**ENTRIES PROVIDED**.
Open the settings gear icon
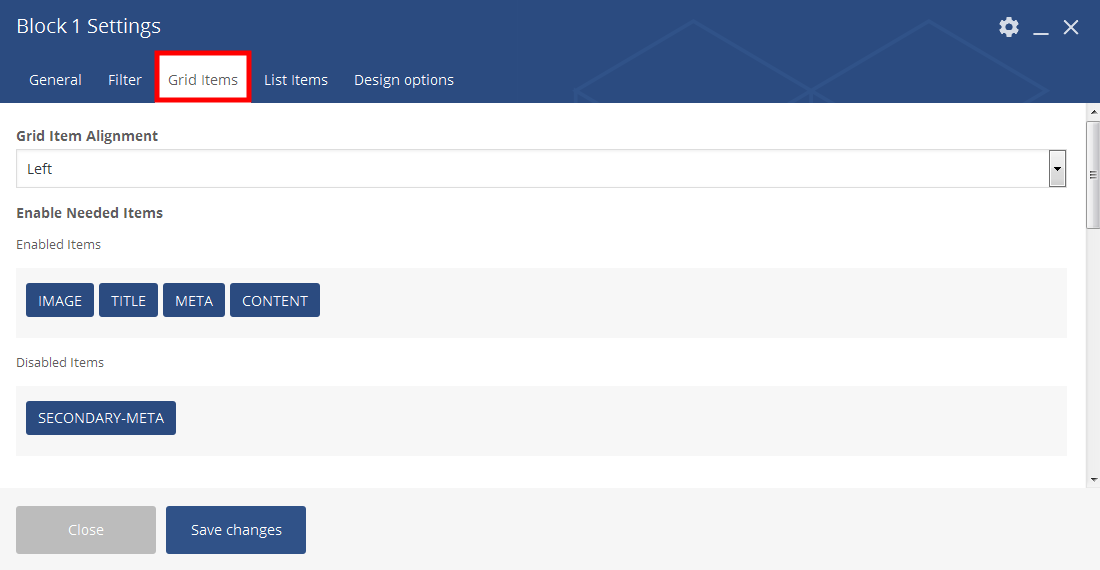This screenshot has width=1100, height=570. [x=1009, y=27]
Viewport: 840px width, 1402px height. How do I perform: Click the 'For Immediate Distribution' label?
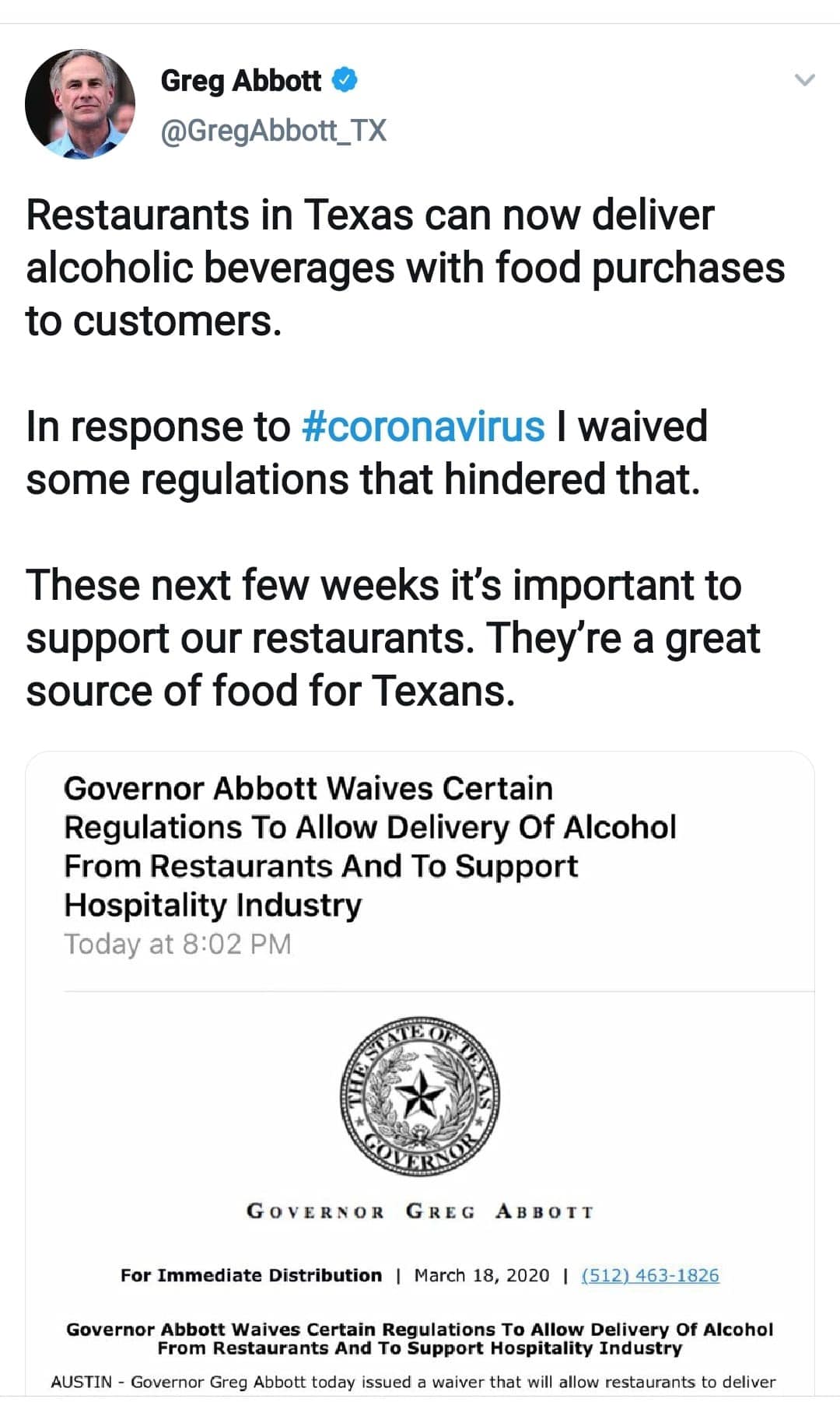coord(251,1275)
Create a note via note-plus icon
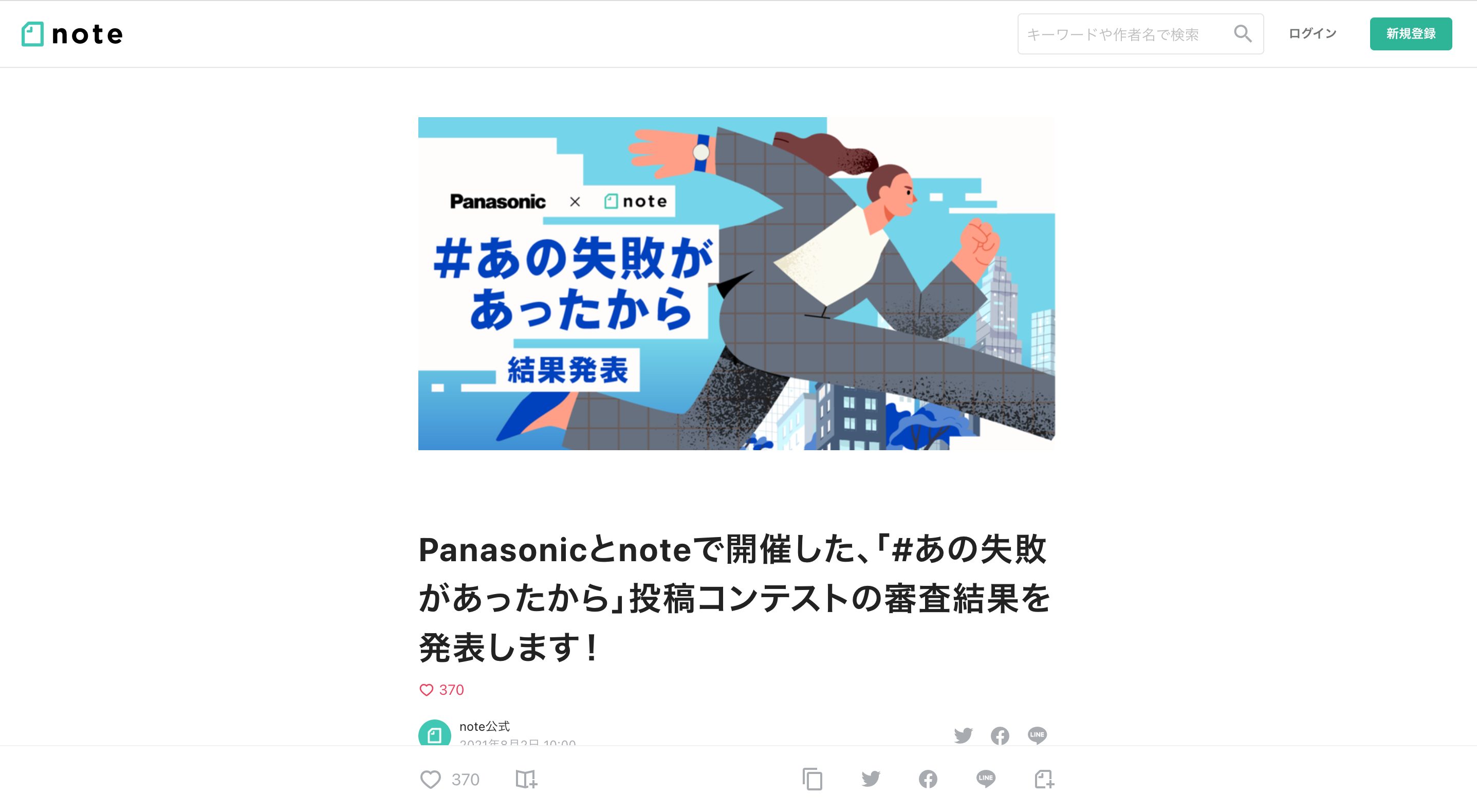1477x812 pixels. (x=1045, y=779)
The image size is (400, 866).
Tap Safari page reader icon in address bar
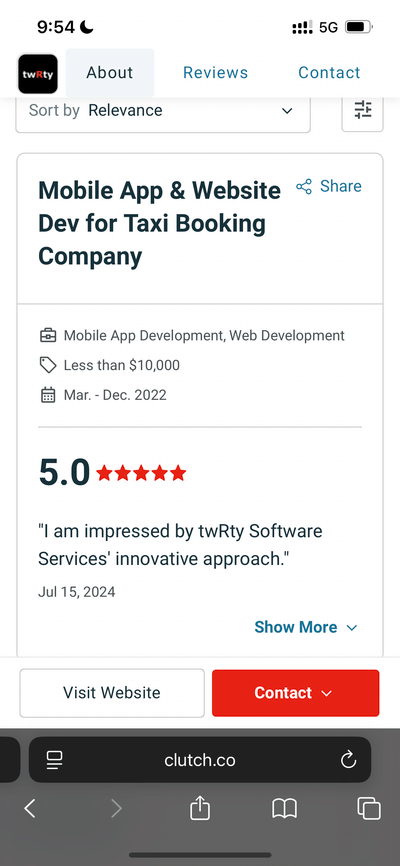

**PROMPT**. Could you transcribe the records above exactly, leaving out any pictures?

**EXERCISE ANSWER**.
Open the settings gear icon
This screenshot has width=1100, height=570. [x=1009, y=27]
Viewport: 840px width, 1402px height. How do I perform: Click the 'For Immediate Distribution' label?
coord(251,1275)
Create a note via note-plus icon
1477x812 pixels. (x=1045, y=779)
The image size is (400, 866).
Tap Safari page reader icon in address bar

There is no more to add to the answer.